First case is a 36-year old man who sells oranges from a small truck. The technical high school graduate migrated to Seoul after school, and held diverse but respectable jobs before starting a business with an excavator machine right before the economic crisis hit in '97. He managed to clear his debts but lost everything (not his family though), but was driven into odd jobs to scrape together some kind of living. He begun trading from a truck in 2000, first going around baking and selling pizza, and now oranges. For some time before competition became severe his income was fairly good, but at the moment it's become quite bad. All the credit card debts (!) have piled up to make him a credit defaulter (신용불량자), and shopkeepers won't let him stay long disturbing their own business. (That was often the case also in the neighborhood where I dod research.) His wife works at home making cellphone accessories. [There'd surely be better-paying respectable jobs available, but it's surely the family circumstances with two small kids that keep her at home - or the husband's insistence. Can't tell, it's not mentioned in the article.]

The second case is a woman from the Jagalchi Market in Busan. She is introduced as "Jagalchi ajimae" (=ajumma); it's a same term with which a woman apparently from the same marketplace became famous after giving a support speech for Roh Moo-hyun in television during the presidential campaign.

**Data extract**
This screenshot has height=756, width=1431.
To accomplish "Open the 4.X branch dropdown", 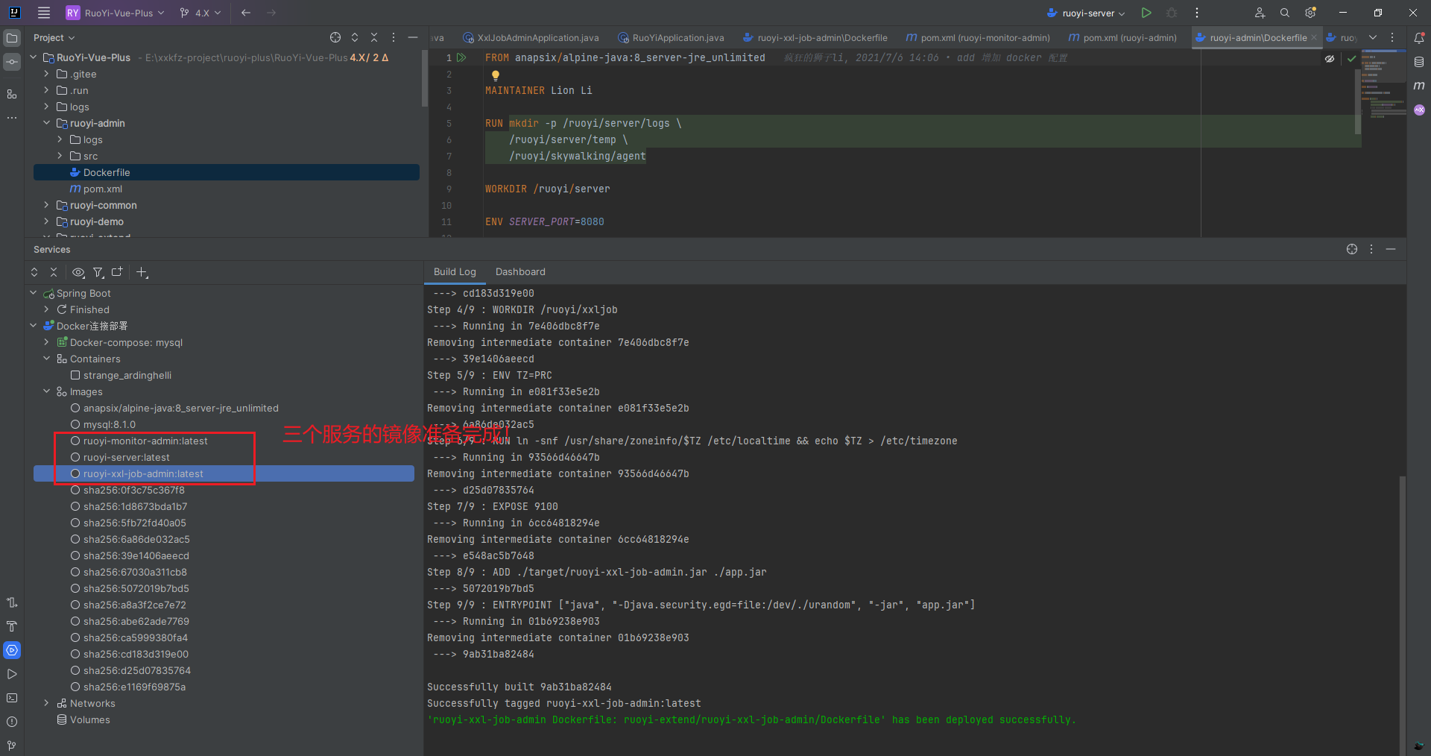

**Exercise instructions**
Carry on the piece about the orange seller and the Jagalchi Market woman, writing the next part after its final sentence.

**Result below**
Click here to see the support speech (wmv file)
I'm just wondering if Chosun has deliberately chosen another Jagalchi ajimae to illustrate the difficulty of life under the Roh government... Mrs Chu's economic downturn (or the downturn of the whole Jagalchi market) started way before the present administration; the urban structure of Busan changed from the vicinity of Jagalchi market, and dept stores and discount stores have appeared. And the Jagalchi women, who have been the epitome of Korean women's "life capacity" by not complaining of small things, are losing their energy:
그래서인지 억척스런 아지매들의 터전인 자갈치시장에 예전에 없던 일들이 벌어지고 있다. “아프다”며 가게를 닫더니 아예 나오지 않는 아지매들이 늘어난 것이다. “다른 곳은 몰라도 자갈치 아지매들만큼은 아무리 어려운 상황이 와도 억척스레 ‘괜찮다 괜찮다’ 하면서 넘겼는데, 올해만큼은 그게 안 되네요”라고 연방 기침을 하며 주씨가 말했다.
But as is appropriate in a story on such a woman, as bad as the economy is supposed to be, she is not going to give up: “아무리 어렵다 해도 포기하면 안 되지요. 죽일라 캐도 살겠다 우기면 사는 게 사람이잖아요. 우리는 할 수 있습니다.”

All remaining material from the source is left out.